BEGIN Text section
Terik Hashmi, Attorney at Law - Legal Commentary


In case of forfeiture complaint against Iran-owned property in New York City under IEEPA, Second Circuit remands because of the unresolved issues of knowledge of Iranian ownership and money laundering

In this case, the United States Court of Appeals for the Second Circuit reviews an appeal from a summary judgment by the United States District Court for the Southern District of New York. The district court forfeited various Claimants’ interests in multiple properties in the United States as proceeds traceable to violations of the International Emergency Economic Powers Act (“IEEPA”) and certain Iranian Transactions Regulations issued by the Department of the Treasury, and thus forfeitable under 18 U.S.C. § 981(a)(1)(C), and as property involved in money laundering transactions under 18 U.S.C. § 981(a)(1)(A). These properties include a 36-story office building located at 650 Fifth Avenue in Manhattan ("the Building"), real properties in Maryland, Texas, California, Virginia, and New York, and several bank accounts, (collectively, "Defendant Properties").

In 1973, the Shah of Iran, Mohammad Reza Pahlavi, incorporated the Pahlavi Foundation as a New York not-for-profit corporation. In 1974, the Pahlavi Foundation acquired property at 650 Fifth Avenue in New York City (“the Property”). In 1975, at the Shah’s direction, Bank Melli, which is wholly owned by the Iranian government, loaned the Pahlavi Foundation $42 million for the construction of a 36-story office tower on the Property.

After the 1979 Iranian Revolution, the new Iran’s Supreme Leader, Ayatollah Ruhollah Khomeini, ordered the formation of the Bonyad Mostazafan, an entity charged with managing property expropriated by the revolutionary government, including that at 650 Fifth Avenue. In 1980 the Pahlavi Foundation was renamed the Mostazafan Foundation of New York, while in 1992 it was renamed as the Alavi Foundation.

In addition to the Building, Alavi acquired seven real properties in the 1980s and 1990s, including two parcels of land in Rockville, Maryland, one property in Houston, Texas, one property in Carmichael, California, two parcels of land in Prince William County, Virginia, and one block of lots in Queens, New York (collectively, “Alavi Real Properties”).

According to Alavi’s bylaws, its Board controls the organization’s affairs and property and appoints corporate officers and directors, while its President supervises operations and reports to the Board. The President and the Board are responsible for operational decisions such as charitable efforts, personnel decisions, and program management.

Alavi has always been a tax-exempt not-for-profit organization. However, due to Bank Melli’s 1975 mortgages on the Property, the rental income from the Building was taxable as debt-financed unrelated business income. In 1989, the 650 Fifth Ave. Co. was created as a partnership, in order to relieve Alavi of certain tax obligations, because Alavi’s tax obligation left insufficient funds for the Foundation to pay off the Bank Melli debt. The same year the “Company in Jersey Island” was formed as Assa Company Limited (“Assa Limited”), which wholly owned the “other Company” incorporated in New York, Assa Corporation (together, “Assa”). Assa was the vehicle by which Bank Melli carried out the series of circular transactions that effectively relieved Alavi of its tax obligations without surrendering Melli’s interests in Alavi income. Moreover, Assa Corporation purchased a 35% share in the 650 Fifth Ave. Co. Partnership from Alavi, and Alavi used the funds to pay off the Bank Melli mortgages. According to the 1989 partnership agreement, Alavi contributed the Building to the newly formed 650 Fifth Ave. Co., while Assa contributed $44.8 million in cash, which Assa had received from Bank Melli and which Alavi returned to Bank Melli as payment for its mortgage debt.
END Text section
BEGIN Supplied records
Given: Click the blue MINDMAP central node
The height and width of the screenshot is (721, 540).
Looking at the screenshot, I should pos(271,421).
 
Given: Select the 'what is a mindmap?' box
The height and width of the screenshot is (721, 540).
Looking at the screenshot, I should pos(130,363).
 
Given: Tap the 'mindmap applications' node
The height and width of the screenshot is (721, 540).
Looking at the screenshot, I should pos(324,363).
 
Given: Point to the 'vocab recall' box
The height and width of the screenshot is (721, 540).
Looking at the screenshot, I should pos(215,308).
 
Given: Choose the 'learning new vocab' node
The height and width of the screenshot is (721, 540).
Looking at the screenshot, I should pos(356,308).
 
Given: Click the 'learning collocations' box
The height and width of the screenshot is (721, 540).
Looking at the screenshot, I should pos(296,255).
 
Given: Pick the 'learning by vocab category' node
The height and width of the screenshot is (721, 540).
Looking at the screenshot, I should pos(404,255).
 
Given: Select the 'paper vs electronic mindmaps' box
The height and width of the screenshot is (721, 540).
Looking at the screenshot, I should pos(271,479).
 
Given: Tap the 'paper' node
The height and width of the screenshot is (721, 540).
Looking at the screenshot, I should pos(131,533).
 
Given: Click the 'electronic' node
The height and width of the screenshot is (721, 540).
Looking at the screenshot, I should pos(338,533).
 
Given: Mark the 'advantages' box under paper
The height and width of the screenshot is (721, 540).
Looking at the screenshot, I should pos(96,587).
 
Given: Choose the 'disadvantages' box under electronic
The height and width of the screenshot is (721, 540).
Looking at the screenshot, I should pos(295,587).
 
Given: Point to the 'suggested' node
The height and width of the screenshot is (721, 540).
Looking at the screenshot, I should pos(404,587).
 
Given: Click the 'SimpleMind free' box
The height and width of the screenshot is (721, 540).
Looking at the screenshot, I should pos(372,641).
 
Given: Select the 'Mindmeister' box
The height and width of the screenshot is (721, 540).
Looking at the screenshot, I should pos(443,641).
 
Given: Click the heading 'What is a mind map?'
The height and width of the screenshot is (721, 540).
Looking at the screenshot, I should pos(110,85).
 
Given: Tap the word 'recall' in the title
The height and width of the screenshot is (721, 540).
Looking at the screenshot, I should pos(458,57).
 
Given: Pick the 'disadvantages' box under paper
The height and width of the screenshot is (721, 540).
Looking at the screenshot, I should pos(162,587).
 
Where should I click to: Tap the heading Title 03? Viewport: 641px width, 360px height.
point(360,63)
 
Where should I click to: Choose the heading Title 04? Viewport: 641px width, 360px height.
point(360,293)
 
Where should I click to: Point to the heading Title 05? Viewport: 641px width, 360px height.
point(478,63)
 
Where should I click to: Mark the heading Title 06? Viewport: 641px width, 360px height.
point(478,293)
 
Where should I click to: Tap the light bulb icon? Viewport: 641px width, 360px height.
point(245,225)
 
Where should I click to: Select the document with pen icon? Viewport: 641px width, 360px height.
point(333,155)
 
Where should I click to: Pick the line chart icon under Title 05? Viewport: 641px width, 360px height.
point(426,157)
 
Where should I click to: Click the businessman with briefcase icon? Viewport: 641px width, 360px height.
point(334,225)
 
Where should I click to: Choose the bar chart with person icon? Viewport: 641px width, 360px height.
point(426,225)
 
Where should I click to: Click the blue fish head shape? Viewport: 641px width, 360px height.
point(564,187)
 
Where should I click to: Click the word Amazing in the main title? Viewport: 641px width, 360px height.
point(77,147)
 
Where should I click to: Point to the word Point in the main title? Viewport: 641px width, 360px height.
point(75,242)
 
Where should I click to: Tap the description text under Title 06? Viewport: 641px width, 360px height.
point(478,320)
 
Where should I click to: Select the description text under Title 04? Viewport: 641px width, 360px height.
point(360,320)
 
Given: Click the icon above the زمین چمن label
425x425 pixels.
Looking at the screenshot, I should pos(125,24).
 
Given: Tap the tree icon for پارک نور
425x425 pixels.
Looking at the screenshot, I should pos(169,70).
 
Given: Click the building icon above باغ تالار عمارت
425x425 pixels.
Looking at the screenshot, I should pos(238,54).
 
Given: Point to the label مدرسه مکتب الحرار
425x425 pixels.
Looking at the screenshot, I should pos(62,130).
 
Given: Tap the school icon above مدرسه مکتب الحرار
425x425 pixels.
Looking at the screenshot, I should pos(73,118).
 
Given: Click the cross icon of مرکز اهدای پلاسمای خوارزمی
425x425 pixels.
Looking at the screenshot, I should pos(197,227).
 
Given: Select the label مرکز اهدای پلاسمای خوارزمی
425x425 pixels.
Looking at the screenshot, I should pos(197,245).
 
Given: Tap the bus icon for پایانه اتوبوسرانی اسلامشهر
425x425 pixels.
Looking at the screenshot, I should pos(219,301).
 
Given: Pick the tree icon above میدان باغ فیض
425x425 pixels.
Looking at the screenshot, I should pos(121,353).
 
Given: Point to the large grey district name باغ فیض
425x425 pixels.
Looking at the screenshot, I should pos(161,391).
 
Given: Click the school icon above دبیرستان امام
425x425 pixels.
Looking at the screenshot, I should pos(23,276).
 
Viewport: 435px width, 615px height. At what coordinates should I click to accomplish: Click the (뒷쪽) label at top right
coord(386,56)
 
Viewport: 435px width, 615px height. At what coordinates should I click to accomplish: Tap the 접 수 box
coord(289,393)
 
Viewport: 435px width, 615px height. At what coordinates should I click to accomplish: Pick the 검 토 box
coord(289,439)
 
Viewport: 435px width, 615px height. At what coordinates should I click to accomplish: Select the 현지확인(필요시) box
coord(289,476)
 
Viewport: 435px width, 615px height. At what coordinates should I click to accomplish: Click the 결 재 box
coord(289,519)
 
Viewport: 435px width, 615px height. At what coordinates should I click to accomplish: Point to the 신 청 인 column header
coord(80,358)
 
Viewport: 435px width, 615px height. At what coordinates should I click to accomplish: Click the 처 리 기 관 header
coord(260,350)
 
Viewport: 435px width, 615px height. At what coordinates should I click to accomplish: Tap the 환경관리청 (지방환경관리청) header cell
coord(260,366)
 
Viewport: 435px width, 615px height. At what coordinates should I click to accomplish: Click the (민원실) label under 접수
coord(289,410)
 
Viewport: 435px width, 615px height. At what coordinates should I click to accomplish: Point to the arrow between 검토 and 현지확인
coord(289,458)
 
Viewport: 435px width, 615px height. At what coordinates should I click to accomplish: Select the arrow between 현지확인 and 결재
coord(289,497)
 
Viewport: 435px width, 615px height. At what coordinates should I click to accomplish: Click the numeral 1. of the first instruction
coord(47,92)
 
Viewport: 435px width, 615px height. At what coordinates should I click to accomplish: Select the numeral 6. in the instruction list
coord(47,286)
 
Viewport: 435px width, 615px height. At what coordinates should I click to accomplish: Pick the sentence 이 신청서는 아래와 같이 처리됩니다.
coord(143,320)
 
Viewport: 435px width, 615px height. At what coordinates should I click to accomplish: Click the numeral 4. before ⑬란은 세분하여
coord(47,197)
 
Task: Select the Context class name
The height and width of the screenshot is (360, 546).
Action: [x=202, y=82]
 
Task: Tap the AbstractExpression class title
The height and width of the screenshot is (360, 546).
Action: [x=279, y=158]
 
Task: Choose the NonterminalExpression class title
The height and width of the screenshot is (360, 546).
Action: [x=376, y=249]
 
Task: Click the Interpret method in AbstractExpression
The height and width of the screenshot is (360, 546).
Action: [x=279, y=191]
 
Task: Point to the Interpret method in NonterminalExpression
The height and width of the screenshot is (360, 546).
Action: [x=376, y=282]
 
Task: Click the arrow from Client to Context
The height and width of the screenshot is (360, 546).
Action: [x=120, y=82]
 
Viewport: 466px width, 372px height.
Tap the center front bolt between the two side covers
END Supplied records
The problem:
Print, word for word, everything in the 650 Fifth Avenue forfeiture commentary from "In addition to" down to "and program management.".

Written response:
In addition to the Building, Alavi acquired seven real properties in the 1980s and 1990s, including two parcels of land in Rockville, Maryland, one property in Houston, Texas, one property in Carmichael, California, two parcels of land in Prince William County, Virginia, and one block of lots in Queens, New York (collectively, “Alavi Real Properties”).

According to Alavi’s bylaws, its Board controls the organization’s affairs and property and appoints corporate officers and directors, while its President supervises operations and reports to the Board. The President and the Board are responsible for operational decisions such as charitable efforts, personnel decisions, and program management.